By Nate Raymond
(Reuters) – A federal appeals court on Monday cleared the way for New York state to collect about $200 million from drug manufacturers and distributors by imposing a surcharge on them to defray the costs of combating the opioid addiction epidemic.
The 2nd U.S. Circuit Court of Appeals ruled a lower-court judge lacked authority to strike down the requirement that the companies collectively pay $100 million annually because it was tax rather than a regulatory fee or a punitive fine.
Industry trade group Healthcare Distribution Alliance, which along with the Association for Accessible Medicines and drugmaker Mallinckrodt Plc challenged the law in court, called the ruling disappointing. AAM said it was reviewing it.
The payments were owed under the Opioid Stewardship Act, which Democratic Governor Andrew Cuomo signed into law in 2018 to address the costs the U.S. opioid addiction epidemic imposed on the state.

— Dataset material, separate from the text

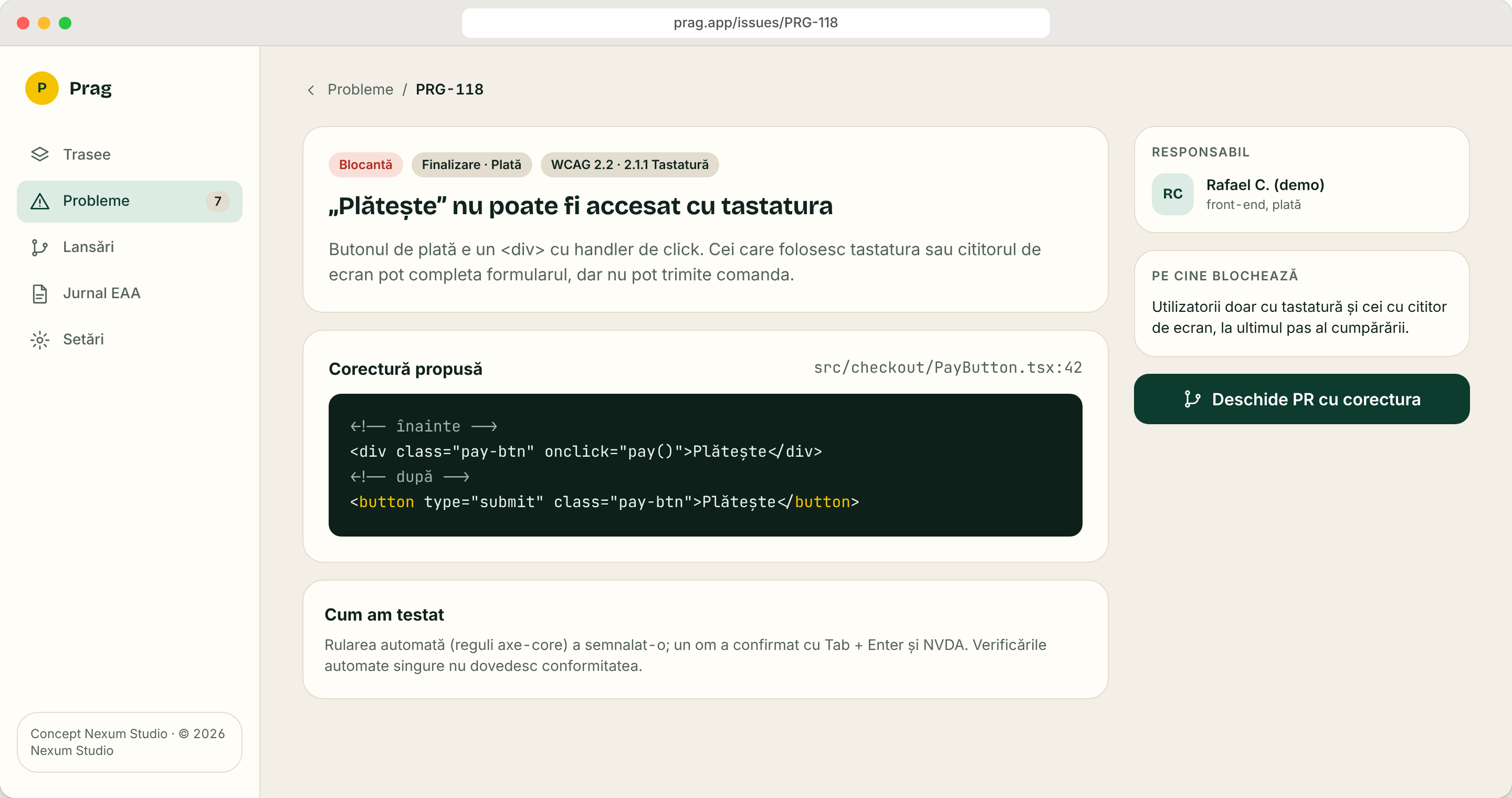Click the RC avatar of Rafael C.

click(x=1172, y=194)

The law marked the first time a state had sought to impose a tax or fee related to the epidemic on opioid manufacturers and distributors. Delaware and Minnesota have since adopted their own taxes and other states have considered similar legislation.

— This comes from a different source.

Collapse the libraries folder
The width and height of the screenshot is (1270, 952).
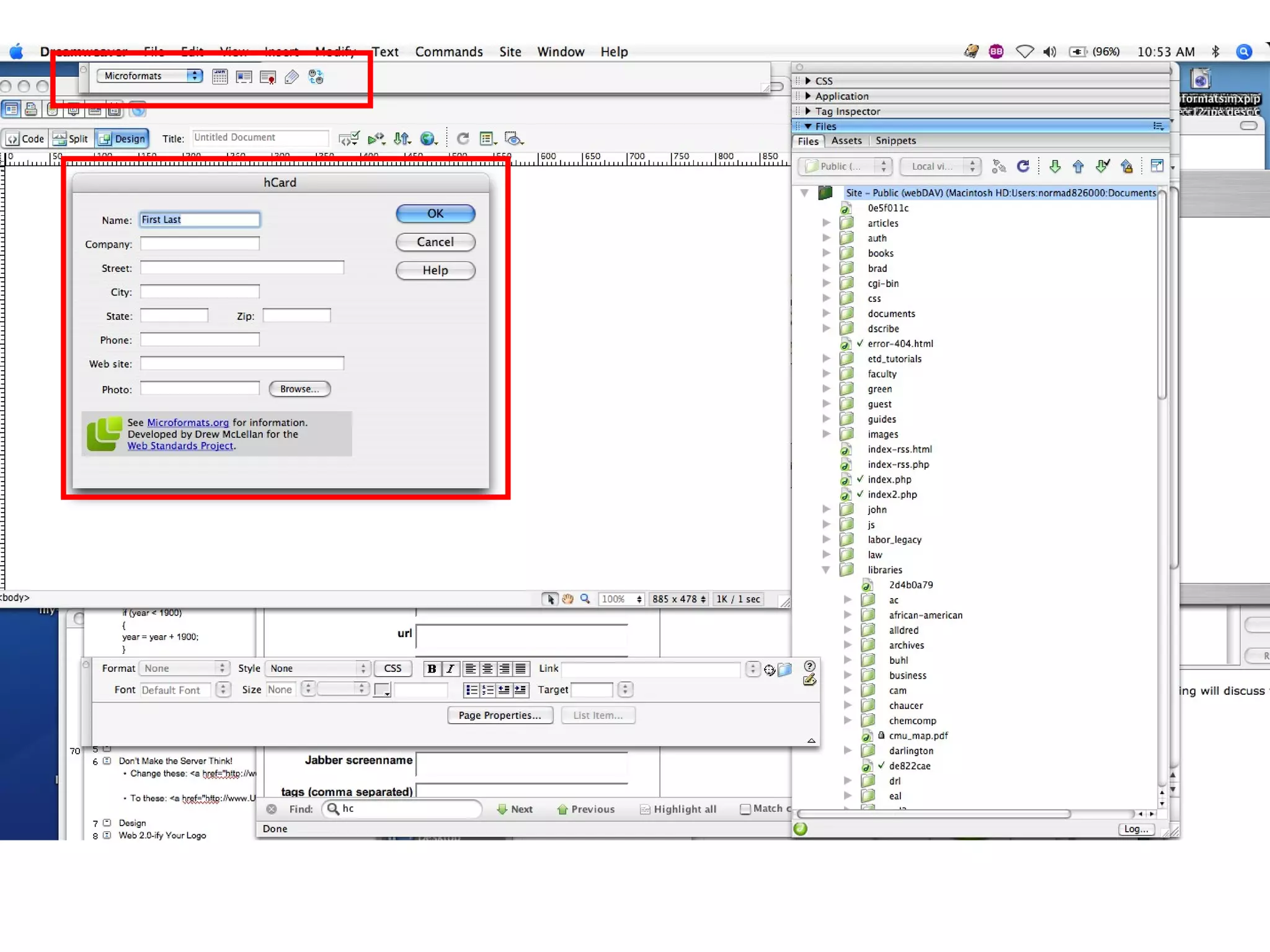[x=826, y=570]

The New York law envisioned collecting $100 million annually from manufacturers and distributors of prescription painkillers based on their market share. Distributor AmerisourceBergen Corp, for example, has set aside $22 million to cover potential payments.
A federal judge in 2018 ruled that a provision barring the companies from passing on the costs of making the payments to consumers was unconstitutional and could not be severed from the rest of the law.
Following that ruling, New York enacted a new tax law that did not include the pass-through prohibition. The state consequently only revived the rest of the law, allowing it to collect $200 million based on 2017 and 2018 market shares.